Wednesday 26 February 2020

Woodstock (1970)



Woodstock
Back in the nineties I was a frequent visitor on the Roskilde festival. This is the largest music festival in Denmark and in that era we would typically be around 100.000 people on the festival. Sleeping in tents, walking around in mud or dust depending on the weather and partying to awesome music from the stages. We were young and this was about the greatest thing that would happen all year. One year I missed REM because I had an exam in groundwater hydrology, but I sat there at the exam already wearing my festival outfit and the bag ready next to my table so I could take the first train and catch up on the festival.

All this would not have existed had it not been for the Woodstock festival in 1969.

Woodstock is known as the mother of all music festivals, at least the groovy kind, and you would have been living under a rock if you had never heard of it. Growing up the Woodstock festival seemed legendary, almost mythical as the event referred to but rarely actually explained. Well, this movie, Woodstock, the film, does that and it does it very well.

The Woodstock documentary is four hours long and covers practically all aspects of the festival. We see the construction of the stages on the fields and people starting to trickle in. The trickle becomes a flood and suddenly there are four or five times more people than anticipated. The ticket system breaks down and the festival is now free. In small vignettes we see the festival guests lying stoned, dancing, looking for each other, scrambling to find food in what is developing into a disaster area with supplies being flown in. Locals are interviewed, some happy, some not so happy. But mostly there is a lot of music. Really a lot.

The most remarkable from a technical point of view is that there is not narration whatsoever. Sometimes there is an interviewer, or we hear the announcer from the stage call out messages, but nothing is ever explained. The music is only introduced in the very end, but while you watch you have to guess who is playing. This may seem like a drawback, but it is not. The pictures and the interviews speak for themselves. The impressionistic style gives you the feeling of being there and how many times have I not been standing in front of a stage wondering who is actually playing? Yeah, I guess I was not so clear-headed, but neither was the crowd at Woodstock.

The Woodstock documentary won and was nominated for several Academy awards and it was well deserved. Apparently, Woodstock the movie was a landmark in music filming, and I was finding the look and feel very modern. My only problem was that four hours IS a long time and so, during the music parts I would often zone out and just enjoy the music.
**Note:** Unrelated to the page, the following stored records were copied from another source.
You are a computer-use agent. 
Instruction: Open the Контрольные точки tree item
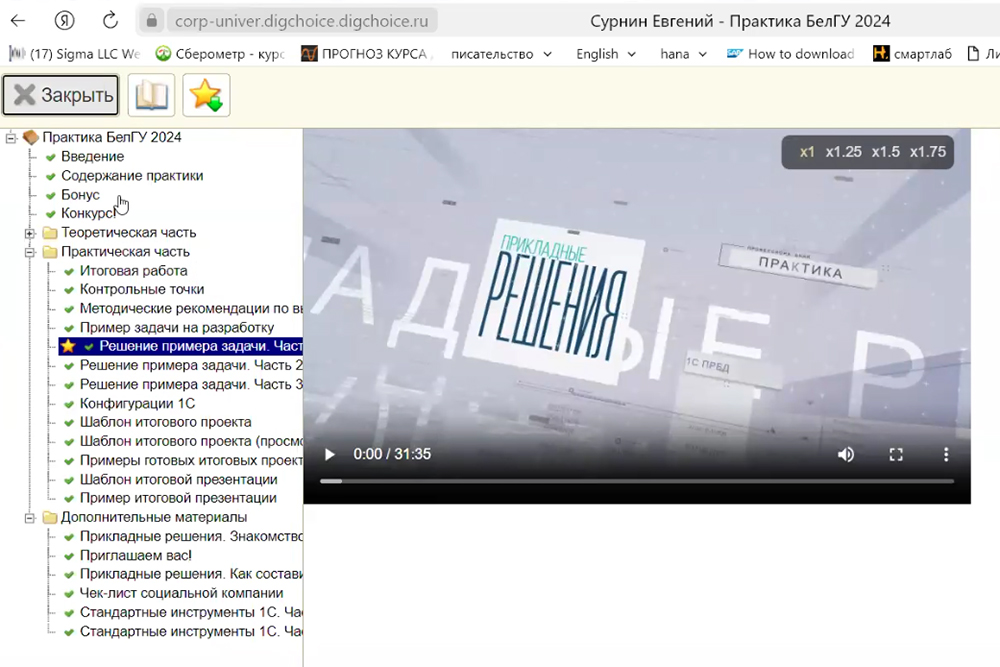point(141,290)
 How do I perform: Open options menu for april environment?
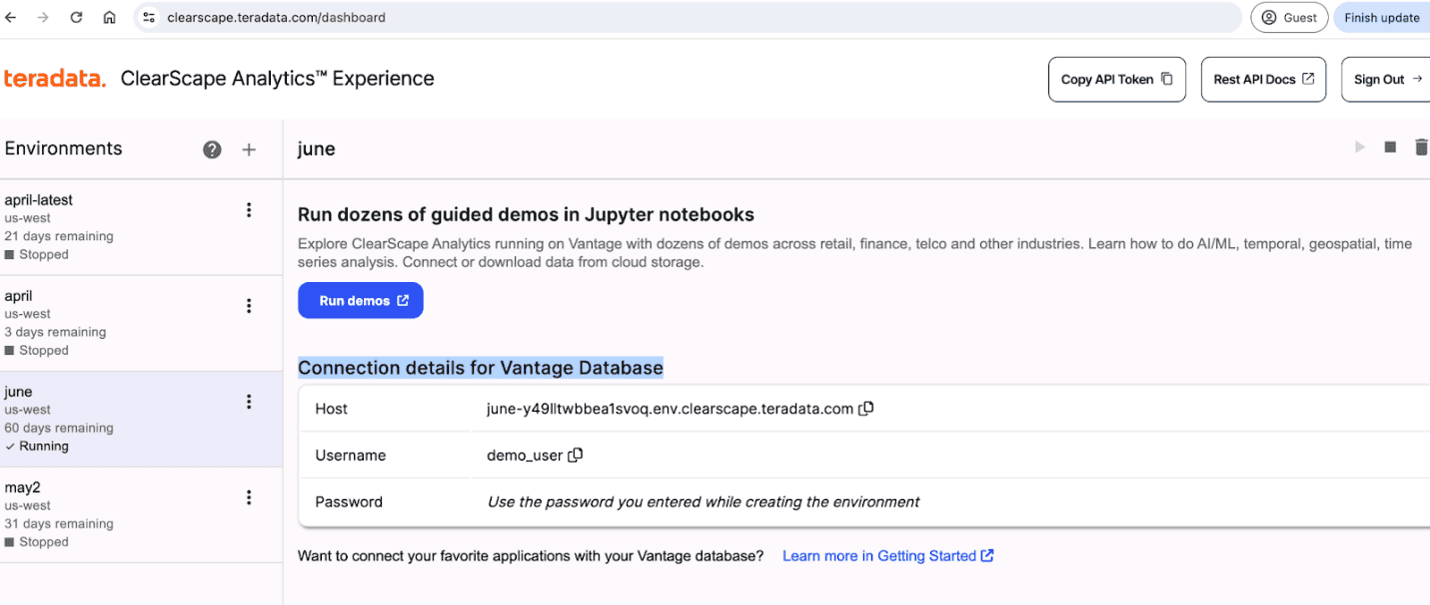coord(248,306)
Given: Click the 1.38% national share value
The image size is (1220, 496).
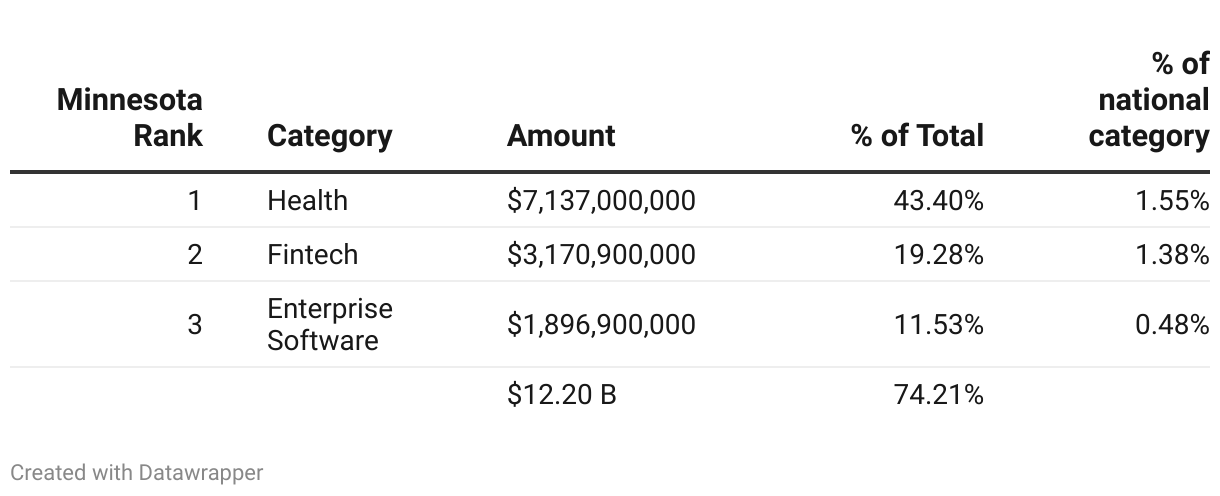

I am not an expert on music from the late sixties, but I did recognize a lot of the names and songs. Joe Cocker and Jimmi Hendrix got me forward in my chair and Sly and the Family Stone really had a party going. It is my impression that anybody who was somebody in music was there, on Woodstock.

From an organizational point of view Woodstock was a disaster. Too many people, too little organization, a collapsed ticketing system and insufficient food and sanitation. The financial loss of the backers has huge and the local community apparently passed laws to prevent another festival like this from ever happening again.

Yet culturally Woodstock was a landmark event, one of the largest gathering of young people ever and a defining event for the counterculture that can be felt today. I am happy that it was documented through such an excellent documentary and, incidentally, the documentary grossed a lot more at the box office than the losses suffered by the festival, so there is that.

I have gotten too old to go to Roskilde festival, but for me those were defining events in my youth, just as the Woodstock festival was for a lot of young people back in its day. The world would not have looked the same without it and this movie is the reason we can still experience it.

 

 

2 comments:

  1. The soundtrack of my adolescence! Can't wait to see it again. Your review only made me want to see it more.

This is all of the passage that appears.